Results: Total of 1296 patients was admitted in the last decade from 2009-2018 with the diagnosis of Gastrointestinal bleeding. Mean age of patients was 70.31± 15.38 (Mean ± SD), the majority were Males (50.2%) and Caucasians (97.1%). Patients had following associated comorbidities such as Deep venous thrombosis (9.0%), Pulmonary Embolism (5.8%), Atrial Fibrillation (33.4%), History of Stroke/TIA (16.4%) and Metallic Heart Valve(5.8%).Majority of Patients were not on any agent (41.7%) followed by Anti platelet (29.6%), Combined (16.5%) and Anti coagulation (12.2%). The 30-days Readmission rate was higher among patients on Combined agents followed by Anticoagulant group, No agent group and Anti platelet agent (29.0% vs. 19% vs. 17.7 vs. 16.4%, respectively, OR: 1.89 CI 1.20-2.73 p-value=0.01, whereas 30-days mortality was not significantly different among patients in different agents p-value= 0.70.

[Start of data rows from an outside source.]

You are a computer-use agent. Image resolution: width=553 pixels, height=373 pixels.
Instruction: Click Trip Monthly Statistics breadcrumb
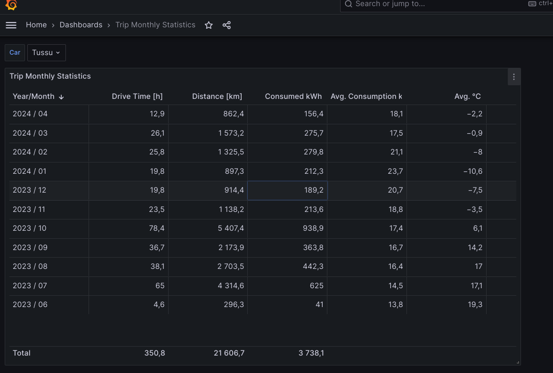[x=155, y=25]
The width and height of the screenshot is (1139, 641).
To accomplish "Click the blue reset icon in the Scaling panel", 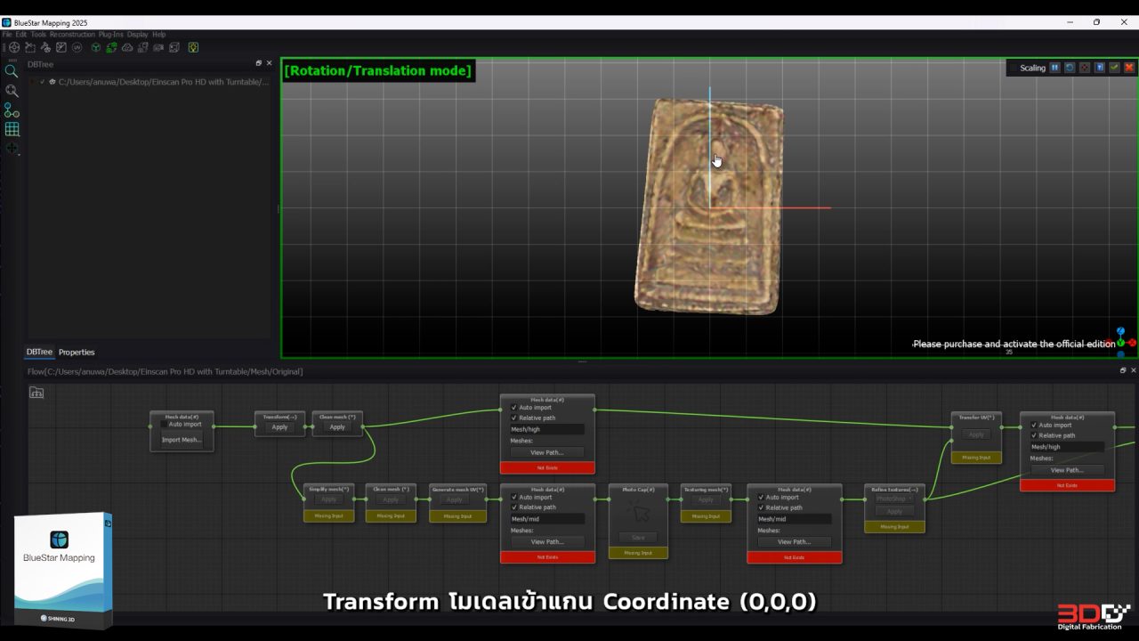I will (1070, 68).
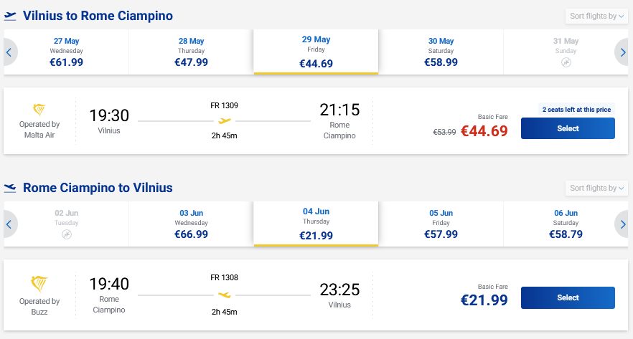Screen dimensions: 633x339
Task: Click the departing plane icon beside Vilnius heading
Action: [10, 16]
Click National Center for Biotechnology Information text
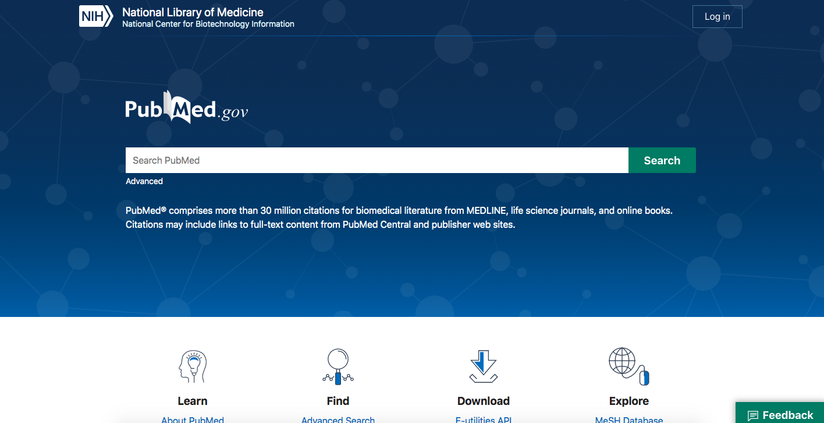Image resolution: width=824 pixels, height=423 pixels. (x=208, y=24)
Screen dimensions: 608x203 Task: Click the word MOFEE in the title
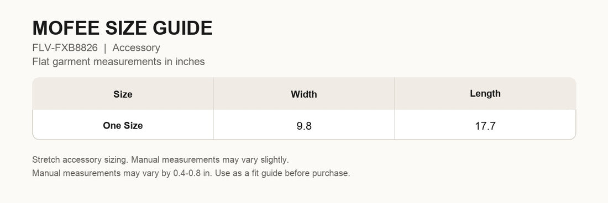pos(66,28)
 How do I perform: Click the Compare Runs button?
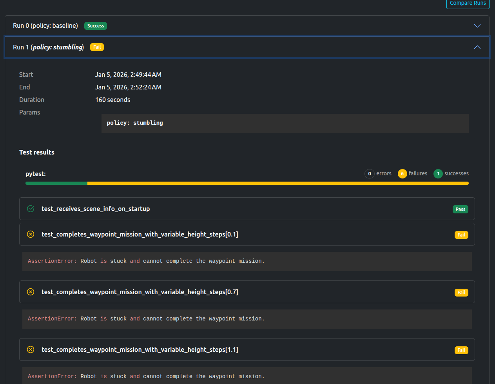pyautogui.click(x=468, y=3)
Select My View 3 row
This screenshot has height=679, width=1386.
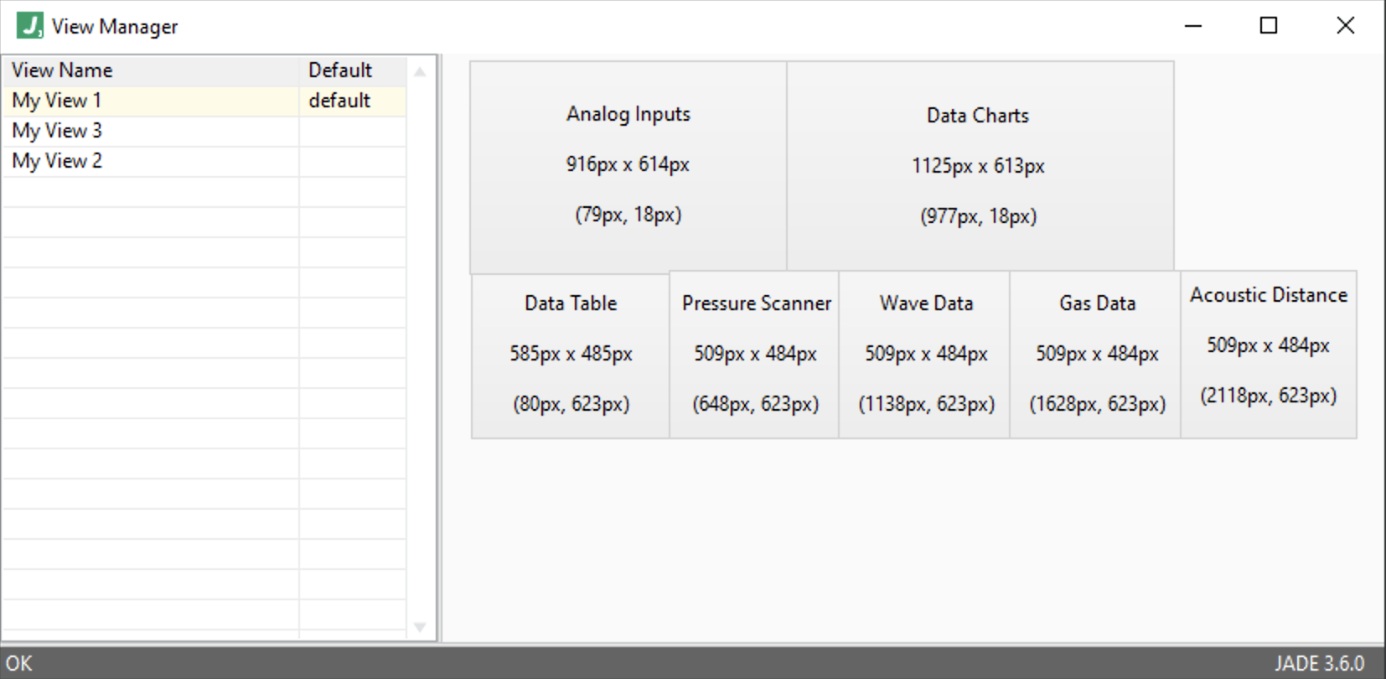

Discussion: This study reveals a very significant finding that odds of 30-day readmission approximately double for patients who are on combined anti platelet and anticoagulant therapy when compared with other groups, whereas 30-day mortality remains unchanged.
Citation: Shri Jai Kirshan Ravi, MD; Tsujung Yang, MD; Priyanika Ravi, MBBS; Satish Kumar Ahuja, MBBS; Kailash Makhejani, MBBS; Keerat Rai Ahuja, MD; Rajesh Essrani, MD. P1305 - IMPACT OF ANTI COAGULATION AND ANTI PLATELET TREATMENT ON 30-DAYS READMISSION RATE OF PATIENTS WITH GASTROINTESTINAL BLEEDING IN TERTIARY CARE SETTING OF NORTHERN PENNSYLVANIA. Program No. P1305. ACG 2019 Annual Scientific Meeting Abstracts. San Antonio, Texas: American College of Gastroenterology.